Buenas a todos esto es un circuito hecho por un amigo radioexperimentador. es muy bueno para aquellos le trabajan experimentando y probando circuito tras circuito este montaje les permitirá saber si un BJT esta en buen estado y lo mas importante en que frecuencia trabaja o tiene mayor  ganancia... tb podes añadirle otras cosas (mi version  incluye un indicador de HFE y próximamente un adaptador para transistores unipolares.)

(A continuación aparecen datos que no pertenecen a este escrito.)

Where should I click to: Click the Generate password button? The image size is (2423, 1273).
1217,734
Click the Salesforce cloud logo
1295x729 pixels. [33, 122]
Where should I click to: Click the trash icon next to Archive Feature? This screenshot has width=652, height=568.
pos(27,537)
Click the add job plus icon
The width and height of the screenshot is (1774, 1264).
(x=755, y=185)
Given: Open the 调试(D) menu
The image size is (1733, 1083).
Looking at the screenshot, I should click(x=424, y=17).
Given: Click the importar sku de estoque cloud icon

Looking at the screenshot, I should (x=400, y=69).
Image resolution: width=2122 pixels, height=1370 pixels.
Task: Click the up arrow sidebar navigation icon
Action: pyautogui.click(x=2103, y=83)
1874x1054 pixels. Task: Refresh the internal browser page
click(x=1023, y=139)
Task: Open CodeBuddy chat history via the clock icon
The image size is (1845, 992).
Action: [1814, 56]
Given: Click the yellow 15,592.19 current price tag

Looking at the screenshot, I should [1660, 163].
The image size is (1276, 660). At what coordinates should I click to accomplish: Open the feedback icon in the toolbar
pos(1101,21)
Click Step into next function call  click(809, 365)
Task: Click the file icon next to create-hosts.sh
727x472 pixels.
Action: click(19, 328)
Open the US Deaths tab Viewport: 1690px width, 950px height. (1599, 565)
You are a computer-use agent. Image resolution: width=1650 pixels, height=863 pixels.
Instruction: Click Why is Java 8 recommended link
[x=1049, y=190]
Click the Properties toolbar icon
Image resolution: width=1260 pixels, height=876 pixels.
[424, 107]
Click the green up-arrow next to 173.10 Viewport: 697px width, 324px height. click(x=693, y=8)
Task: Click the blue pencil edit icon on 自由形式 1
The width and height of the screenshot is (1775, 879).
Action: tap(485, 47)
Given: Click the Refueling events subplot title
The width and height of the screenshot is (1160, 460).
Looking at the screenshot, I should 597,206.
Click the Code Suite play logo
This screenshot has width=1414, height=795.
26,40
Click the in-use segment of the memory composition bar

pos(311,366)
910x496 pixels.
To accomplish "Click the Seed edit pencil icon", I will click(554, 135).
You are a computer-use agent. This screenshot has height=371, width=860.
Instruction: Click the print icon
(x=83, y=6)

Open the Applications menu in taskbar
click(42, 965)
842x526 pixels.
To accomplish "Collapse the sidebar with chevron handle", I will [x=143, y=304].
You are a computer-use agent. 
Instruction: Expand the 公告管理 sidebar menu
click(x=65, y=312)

*Principio de funcionamiento.*

Para probar transistores bipolares, debes colocar S1 en la posición adecuada (NPN o PNP según corresponda), conectar el transistor a probar a los terminales correspondientes marcados como Colector Base y Emisor. Mover  el control de regeneración P1 hasta que la lámpara de Neon encienda, es posible que la lámpara incandescente indicadora de fuga también encienda. No te preocupes esto es normal siempre y cuando encienda al final del recorrido de P1. Esto te indicara que trabajan a baja frecuencia o son de alta potencia. Si la lámpara indicadora de fuga enciende en todo el recorrido de P1 será indicio de que el transistor a prueba  esta en corto circuito (tiene fuga).
Si no conoces la disposición de los terminales del transistor que quieres probar deberás buscarte el dataste en la red o comenzar a “tantear” las conexiones  es decir ir probando cada combinación posible para la prueba del transistor. no te preocupes que el transistor no sufrirá daño con estas pruebas.


----------



## Eduardo (Abr 11, 2008)

Le robaste la jabonera a tu hijo!  ;-)


----------



## VichoT (Abr 11, 2008)

jejeje  esperaba un comentario referente al cto o al montaje pero una broma = no es malo.....


BYE!


----------



## Nepper (Jul 24, 2008)

Che... ¿funciona si el transistor está montado en un circuito?
lo digo para no tener que sacar el transistor....


----------



## diego_z (Jul 24, 2008)

hola lindo circuito y se ve facil de hacer a ver si lo harmo y pruebo los resultados gracias por compartirlo


----------



## anthony123 (Jul 29, 2008)

Otro probadorsito de TRT!


----------



## walter4158 (Ago 29, 2008)

de cuantos voltios son los transformadores?


----------



## auca14 (Nov 3, 2009)

no comentas los valores del transformador


----------